Description of the task |
Please copy out the entries below exactly, beginning with the line that contains "You are a GUI" and ending with the line that contains "Click the blue", and include nothing outside that span.

Given data |
☆ ☆ ☆ ☆ ☆
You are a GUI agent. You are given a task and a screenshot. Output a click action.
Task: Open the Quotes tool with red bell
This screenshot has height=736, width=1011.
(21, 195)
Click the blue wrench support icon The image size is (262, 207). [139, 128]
☆ ☆ ☆ ☆ ☆
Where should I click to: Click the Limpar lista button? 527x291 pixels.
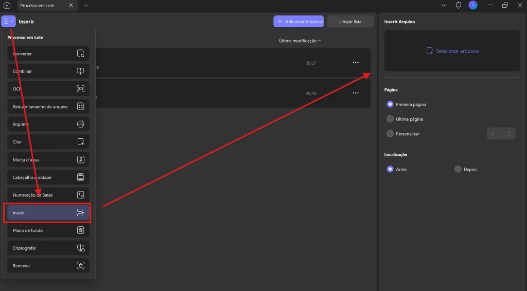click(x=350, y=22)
☆ ☆ ☆ ☆ ☆
Response area |
You are a GUI agent. You are given a task and a screenshot. Output a click action.
Task: Open the Quotes tool with red bell
This screenshot has height=736, width=1011.
(21, 195)
Click the blue wrench support icon The image size is (262, 207). [139, 128]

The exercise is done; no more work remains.